You might get away with this in a case where the source has enough series resitance built in like a pile of low amp batteries. But soon the battery voltage will drop and you would notice the LED's dimming.

It is a basic requirement that you want to allow room across your series resistor for source voltage changes, for variances in Vl and thermal effects of the LEDs, and other things.

Watts per resistor are I\(^{2}\)R
Multiply by the number of resistors (one in each series string.)

Total current is just multiplied the 20mA spec times the number of series strings.

To get the number of series string was just dividing the number of LEDs wanted by the 3 LEDs that fit in 12 Volts. 26.\(\overline{6}\) is close to 27, so 27 strings of 3 works.

 

I think a simple check is to look at the voltages.

You have 3.3V across the LED, meaning you have 8.7V across the resistors.
Both carry the same current, so your efficiency is abysmal, with your resistors dissipating 8.7/3.3 = 2.6 more power than the LEDs.

If you double up the LEDs per string, you're at 6.6V across the LEDs and 5.4V across the resistor, so now the resistors dissipate a bit less than the LEDs.

 

Thanks guys, but I'm sorry. I still don't get it.

I get 12v / 3,3 = 3,6 LEDs, and thats about it...

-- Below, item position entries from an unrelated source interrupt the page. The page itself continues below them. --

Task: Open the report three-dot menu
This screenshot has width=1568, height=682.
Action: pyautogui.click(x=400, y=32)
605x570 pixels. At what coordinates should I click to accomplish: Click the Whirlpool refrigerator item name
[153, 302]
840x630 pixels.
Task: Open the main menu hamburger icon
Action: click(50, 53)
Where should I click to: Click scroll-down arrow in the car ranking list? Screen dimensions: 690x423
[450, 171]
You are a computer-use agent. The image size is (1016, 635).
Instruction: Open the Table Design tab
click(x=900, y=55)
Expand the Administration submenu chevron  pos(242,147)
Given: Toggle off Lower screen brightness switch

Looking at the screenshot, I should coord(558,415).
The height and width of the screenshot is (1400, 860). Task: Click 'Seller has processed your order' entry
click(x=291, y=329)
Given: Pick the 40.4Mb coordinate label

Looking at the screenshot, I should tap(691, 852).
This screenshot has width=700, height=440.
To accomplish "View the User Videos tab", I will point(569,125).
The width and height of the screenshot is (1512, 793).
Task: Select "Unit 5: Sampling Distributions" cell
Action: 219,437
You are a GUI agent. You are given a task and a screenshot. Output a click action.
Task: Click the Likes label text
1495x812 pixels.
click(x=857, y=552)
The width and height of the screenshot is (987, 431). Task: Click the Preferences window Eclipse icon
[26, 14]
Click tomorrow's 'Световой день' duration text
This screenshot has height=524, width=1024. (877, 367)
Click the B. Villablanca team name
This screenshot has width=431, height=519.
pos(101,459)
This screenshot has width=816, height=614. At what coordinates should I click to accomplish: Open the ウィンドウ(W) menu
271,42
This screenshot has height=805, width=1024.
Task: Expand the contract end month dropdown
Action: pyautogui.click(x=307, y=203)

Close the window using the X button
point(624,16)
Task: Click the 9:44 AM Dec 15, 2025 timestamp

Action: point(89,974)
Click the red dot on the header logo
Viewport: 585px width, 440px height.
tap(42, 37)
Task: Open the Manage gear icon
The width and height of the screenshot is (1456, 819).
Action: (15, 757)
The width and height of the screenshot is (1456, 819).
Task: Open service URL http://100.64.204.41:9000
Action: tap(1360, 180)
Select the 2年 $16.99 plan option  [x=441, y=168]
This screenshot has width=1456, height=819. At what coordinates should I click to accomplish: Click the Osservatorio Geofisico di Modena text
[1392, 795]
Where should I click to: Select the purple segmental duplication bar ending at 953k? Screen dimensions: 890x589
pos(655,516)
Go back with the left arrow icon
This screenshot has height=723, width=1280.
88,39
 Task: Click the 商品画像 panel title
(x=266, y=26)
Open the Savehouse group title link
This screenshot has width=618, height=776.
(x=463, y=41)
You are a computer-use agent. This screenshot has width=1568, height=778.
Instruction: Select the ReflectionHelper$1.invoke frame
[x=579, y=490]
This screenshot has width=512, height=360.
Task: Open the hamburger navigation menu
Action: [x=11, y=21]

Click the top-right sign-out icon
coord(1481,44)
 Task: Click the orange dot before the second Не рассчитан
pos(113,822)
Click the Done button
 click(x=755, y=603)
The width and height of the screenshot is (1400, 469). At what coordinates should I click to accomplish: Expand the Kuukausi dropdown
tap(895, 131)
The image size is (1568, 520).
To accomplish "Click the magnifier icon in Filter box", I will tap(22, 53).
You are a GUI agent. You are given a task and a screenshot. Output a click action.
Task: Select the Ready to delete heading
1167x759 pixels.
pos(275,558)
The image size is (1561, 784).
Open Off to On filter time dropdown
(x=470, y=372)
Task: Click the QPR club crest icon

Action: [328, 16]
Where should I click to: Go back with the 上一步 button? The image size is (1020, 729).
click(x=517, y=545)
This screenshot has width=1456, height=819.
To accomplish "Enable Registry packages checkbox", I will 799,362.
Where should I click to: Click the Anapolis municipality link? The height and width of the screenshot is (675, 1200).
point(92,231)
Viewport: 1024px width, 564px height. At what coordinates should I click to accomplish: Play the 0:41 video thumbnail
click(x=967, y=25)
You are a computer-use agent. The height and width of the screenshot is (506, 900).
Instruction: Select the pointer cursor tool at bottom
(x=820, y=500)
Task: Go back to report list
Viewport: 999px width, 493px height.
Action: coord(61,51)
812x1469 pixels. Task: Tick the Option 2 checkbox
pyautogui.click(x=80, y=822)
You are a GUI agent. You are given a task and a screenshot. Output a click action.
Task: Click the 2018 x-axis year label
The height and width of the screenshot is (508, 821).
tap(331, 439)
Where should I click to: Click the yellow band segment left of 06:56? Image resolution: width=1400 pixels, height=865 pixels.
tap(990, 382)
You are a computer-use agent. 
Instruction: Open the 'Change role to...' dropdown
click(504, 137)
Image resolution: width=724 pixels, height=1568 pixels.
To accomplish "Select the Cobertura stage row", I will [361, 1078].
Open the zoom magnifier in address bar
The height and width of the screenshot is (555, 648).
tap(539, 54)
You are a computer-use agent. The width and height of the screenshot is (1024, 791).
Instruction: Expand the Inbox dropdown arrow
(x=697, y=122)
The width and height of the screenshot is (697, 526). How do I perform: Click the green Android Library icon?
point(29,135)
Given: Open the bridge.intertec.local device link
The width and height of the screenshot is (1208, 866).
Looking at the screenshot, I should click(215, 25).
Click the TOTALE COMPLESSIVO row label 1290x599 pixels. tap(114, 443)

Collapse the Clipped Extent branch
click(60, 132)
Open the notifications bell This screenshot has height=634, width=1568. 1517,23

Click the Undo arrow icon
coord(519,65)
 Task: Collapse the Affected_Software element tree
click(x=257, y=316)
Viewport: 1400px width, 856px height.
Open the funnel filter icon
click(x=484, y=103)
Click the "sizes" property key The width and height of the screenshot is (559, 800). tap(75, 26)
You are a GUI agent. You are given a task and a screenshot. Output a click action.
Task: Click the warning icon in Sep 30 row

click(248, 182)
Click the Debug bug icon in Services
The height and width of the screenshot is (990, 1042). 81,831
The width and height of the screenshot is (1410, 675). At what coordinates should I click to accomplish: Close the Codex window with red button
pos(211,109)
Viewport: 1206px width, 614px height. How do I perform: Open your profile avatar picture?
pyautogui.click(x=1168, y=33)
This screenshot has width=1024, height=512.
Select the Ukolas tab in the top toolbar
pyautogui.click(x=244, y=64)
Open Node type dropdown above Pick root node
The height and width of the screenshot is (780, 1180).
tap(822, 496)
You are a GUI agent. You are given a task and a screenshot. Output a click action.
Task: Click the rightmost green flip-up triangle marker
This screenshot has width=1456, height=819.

Feel kind of stupid here...

 

Pick a specific point you're stuck on and ask.

 

Multiply that by Vl to get Vlseries and then use your formula with Vlseries instead of Vl. You generally need at least half an LEDs share of voltage left for the resistor. If you had Vl=3V it would not be a good idea to put 4 LEDs in series without a resistor across a 12V source because you have no real current limiting. If you had Vl=2.9V it would still be a bad idea to use 4 LEDs with a resistor across only the remaining 0.4V.
You might get away with this in a case where the source has enough series resitance built in like a pile of low amp batteries. But soon the battery voltage will drop and you would notice the LED's dimming.

This part I don't get...

Thanks for your time.

 

You got as far as 3.6 LEDs fitting in the 12 Volts. So that means 3 Leds. The .6 of an LEDs voltage is going to be the room for your current limiting resistor.

To get Vlseries you take Vl of3.3V x 3LEDs = 9.9V

With Vlseries you can treat your string of three LEDs as a single LED of 9.9volts.

Rseries = (12V-9.9V)/20mA which is the 105Ω and to keep your currents at or below your target you want to pick a 110Ω from the standard resistor values.

 

Now I get it.

Thank you so much, I appreciate it a lot!